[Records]
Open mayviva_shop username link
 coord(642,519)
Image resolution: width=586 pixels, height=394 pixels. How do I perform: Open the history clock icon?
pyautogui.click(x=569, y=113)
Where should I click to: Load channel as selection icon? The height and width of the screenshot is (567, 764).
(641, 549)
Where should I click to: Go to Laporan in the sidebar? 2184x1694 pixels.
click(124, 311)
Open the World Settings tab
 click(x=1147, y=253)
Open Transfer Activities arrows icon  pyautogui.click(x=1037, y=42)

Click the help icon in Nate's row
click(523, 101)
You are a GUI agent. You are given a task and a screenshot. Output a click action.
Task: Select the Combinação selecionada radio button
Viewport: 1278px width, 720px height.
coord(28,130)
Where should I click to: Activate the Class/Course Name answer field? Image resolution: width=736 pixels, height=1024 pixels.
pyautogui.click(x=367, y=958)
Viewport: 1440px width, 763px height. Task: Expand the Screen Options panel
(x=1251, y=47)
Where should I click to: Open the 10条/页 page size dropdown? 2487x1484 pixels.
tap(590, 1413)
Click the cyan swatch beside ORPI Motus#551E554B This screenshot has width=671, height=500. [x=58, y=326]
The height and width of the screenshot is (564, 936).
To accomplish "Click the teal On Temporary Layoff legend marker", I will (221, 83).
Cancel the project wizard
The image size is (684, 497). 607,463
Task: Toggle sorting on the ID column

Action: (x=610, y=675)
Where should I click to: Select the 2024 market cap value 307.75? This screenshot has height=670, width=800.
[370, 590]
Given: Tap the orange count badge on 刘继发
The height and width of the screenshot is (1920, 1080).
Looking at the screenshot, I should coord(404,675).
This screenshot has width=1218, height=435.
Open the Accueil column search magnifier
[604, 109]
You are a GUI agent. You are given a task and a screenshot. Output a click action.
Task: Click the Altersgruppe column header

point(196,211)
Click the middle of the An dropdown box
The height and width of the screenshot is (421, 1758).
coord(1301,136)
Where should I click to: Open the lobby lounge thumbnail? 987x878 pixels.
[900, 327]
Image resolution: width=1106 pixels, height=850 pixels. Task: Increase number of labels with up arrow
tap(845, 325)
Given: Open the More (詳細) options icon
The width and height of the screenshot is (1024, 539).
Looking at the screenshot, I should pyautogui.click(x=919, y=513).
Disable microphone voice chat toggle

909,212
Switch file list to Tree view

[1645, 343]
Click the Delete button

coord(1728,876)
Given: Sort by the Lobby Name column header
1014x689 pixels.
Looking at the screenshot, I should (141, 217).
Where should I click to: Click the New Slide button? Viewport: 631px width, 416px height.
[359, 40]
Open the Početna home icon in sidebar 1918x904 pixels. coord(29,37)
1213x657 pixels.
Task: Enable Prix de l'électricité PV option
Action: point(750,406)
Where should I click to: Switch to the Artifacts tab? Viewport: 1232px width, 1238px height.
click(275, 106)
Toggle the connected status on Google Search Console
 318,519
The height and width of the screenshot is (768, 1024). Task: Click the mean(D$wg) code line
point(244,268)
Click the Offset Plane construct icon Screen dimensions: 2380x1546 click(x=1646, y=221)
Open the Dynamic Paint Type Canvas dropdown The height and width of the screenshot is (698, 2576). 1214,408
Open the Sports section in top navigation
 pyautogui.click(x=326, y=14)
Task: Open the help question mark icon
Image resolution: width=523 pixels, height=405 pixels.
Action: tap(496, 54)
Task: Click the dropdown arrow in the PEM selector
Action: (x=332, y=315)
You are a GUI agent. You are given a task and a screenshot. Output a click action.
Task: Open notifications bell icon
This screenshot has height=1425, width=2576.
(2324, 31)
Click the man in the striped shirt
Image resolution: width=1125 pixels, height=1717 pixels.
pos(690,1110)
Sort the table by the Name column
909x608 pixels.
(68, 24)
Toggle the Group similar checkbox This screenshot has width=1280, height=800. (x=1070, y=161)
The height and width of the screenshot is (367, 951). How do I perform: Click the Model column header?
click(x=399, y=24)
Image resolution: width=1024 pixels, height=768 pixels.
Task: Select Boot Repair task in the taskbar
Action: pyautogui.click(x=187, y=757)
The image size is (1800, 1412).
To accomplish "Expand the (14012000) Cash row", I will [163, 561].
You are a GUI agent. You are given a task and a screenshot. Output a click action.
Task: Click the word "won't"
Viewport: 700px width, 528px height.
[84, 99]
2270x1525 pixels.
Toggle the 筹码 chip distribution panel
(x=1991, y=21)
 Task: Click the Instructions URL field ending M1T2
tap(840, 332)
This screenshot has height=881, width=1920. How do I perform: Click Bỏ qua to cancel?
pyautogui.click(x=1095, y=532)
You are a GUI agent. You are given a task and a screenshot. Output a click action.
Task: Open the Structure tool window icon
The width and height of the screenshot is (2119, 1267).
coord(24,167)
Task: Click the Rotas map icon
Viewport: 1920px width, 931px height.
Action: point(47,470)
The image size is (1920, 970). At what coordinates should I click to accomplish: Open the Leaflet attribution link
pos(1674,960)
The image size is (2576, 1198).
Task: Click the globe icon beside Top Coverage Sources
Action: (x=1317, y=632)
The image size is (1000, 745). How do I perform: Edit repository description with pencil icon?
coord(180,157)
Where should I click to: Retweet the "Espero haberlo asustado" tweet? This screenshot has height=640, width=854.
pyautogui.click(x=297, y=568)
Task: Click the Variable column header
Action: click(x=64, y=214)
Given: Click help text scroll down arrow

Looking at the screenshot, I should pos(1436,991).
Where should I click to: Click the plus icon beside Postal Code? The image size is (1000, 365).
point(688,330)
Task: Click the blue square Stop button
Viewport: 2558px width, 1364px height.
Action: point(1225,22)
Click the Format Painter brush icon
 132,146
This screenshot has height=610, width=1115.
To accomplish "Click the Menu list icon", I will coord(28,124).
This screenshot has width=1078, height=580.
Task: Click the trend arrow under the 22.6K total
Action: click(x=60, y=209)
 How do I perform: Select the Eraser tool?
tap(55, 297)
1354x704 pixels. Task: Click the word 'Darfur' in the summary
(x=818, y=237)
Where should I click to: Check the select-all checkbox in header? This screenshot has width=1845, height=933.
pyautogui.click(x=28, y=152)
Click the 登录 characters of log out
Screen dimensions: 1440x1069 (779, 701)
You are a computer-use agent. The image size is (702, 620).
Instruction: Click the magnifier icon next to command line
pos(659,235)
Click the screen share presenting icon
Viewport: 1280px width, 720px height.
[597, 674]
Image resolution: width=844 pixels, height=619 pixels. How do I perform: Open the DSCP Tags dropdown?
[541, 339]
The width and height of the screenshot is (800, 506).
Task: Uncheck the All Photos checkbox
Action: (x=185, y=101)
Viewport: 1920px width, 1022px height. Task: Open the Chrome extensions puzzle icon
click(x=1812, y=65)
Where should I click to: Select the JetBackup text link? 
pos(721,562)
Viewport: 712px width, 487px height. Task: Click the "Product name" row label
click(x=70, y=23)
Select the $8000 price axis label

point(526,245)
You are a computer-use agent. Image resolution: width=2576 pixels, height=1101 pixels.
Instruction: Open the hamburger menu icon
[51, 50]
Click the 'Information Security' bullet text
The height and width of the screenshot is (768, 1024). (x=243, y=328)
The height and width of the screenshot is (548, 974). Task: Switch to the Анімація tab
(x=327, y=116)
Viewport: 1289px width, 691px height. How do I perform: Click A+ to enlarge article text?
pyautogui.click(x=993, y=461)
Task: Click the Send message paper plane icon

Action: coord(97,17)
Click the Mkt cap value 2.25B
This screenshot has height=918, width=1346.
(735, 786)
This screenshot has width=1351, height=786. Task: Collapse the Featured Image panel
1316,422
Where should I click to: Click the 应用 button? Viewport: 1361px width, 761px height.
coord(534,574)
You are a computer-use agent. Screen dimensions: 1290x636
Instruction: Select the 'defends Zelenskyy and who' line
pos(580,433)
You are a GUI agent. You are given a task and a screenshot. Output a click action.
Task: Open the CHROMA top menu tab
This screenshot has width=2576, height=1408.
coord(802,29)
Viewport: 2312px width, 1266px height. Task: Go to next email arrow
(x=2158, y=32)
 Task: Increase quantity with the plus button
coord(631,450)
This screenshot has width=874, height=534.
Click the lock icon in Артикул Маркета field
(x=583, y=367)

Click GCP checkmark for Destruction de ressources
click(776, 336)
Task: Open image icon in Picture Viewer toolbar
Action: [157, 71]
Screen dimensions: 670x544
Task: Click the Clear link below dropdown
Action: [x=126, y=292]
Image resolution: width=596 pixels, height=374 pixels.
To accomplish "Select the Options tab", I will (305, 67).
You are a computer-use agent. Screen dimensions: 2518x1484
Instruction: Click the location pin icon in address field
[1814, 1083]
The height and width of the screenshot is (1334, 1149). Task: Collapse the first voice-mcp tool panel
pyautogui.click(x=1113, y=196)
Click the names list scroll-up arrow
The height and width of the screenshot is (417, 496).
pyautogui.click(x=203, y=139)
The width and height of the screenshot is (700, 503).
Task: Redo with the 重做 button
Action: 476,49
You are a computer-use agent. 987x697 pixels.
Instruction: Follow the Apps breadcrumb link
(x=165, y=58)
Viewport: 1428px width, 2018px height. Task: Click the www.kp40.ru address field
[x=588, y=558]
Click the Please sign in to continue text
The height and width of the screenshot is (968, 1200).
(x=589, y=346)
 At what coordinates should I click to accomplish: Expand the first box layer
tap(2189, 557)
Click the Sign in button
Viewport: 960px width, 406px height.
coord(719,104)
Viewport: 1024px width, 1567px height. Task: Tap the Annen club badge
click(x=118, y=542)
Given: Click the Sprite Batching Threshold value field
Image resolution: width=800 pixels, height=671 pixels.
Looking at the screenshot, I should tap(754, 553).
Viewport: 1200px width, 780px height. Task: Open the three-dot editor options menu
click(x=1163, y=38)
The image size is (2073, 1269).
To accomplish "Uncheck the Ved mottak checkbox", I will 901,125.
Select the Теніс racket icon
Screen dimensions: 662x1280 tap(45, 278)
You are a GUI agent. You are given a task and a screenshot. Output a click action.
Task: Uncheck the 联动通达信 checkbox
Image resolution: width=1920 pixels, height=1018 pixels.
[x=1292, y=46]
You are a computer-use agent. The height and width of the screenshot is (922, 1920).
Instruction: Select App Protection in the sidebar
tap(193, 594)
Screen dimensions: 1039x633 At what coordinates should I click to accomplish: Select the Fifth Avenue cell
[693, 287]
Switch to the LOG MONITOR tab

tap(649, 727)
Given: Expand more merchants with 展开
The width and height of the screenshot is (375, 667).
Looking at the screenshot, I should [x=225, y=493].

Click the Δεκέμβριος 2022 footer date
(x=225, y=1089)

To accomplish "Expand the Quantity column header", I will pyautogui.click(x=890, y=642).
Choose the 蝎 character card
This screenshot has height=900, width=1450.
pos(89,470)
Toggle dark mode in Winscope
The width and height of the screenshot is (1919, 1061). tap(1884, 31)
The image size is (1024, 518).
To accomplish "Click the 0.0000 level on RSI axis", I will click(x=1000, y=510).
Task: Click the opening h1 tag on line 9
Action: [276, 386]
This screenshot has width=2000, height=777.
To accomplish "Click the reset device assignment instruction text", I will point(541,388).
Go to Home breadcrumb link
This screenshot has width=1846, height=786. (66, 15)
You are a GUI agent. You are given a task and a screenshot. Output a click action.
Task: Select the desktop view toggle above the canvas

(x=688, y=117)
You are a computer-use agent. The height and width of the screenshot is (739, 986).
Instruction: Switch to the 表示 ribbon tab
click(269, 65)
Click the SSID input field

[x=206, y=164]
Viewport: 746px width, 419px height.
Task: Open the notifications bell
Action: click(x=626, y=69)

- [Requirements]
Copy out the stretch of data from the line containing "Screen dimensions: 1039x633" through the line containing "Looking at the screenshot, I should [x=225, y=493].", without changing anything in it.

- [Task response]
Screen dimensions: 1039x633 At what coordinates should I click to accomplish: Select the Fifth Avenue cell
[693, 287]
Switch to the LOG MONITOR tab

tap(649, 727)
Given: Expand more merchants with 展开
The width and height of the screenshot is (375, 667).
Looking at the screenshot, I should [x=225, y=493].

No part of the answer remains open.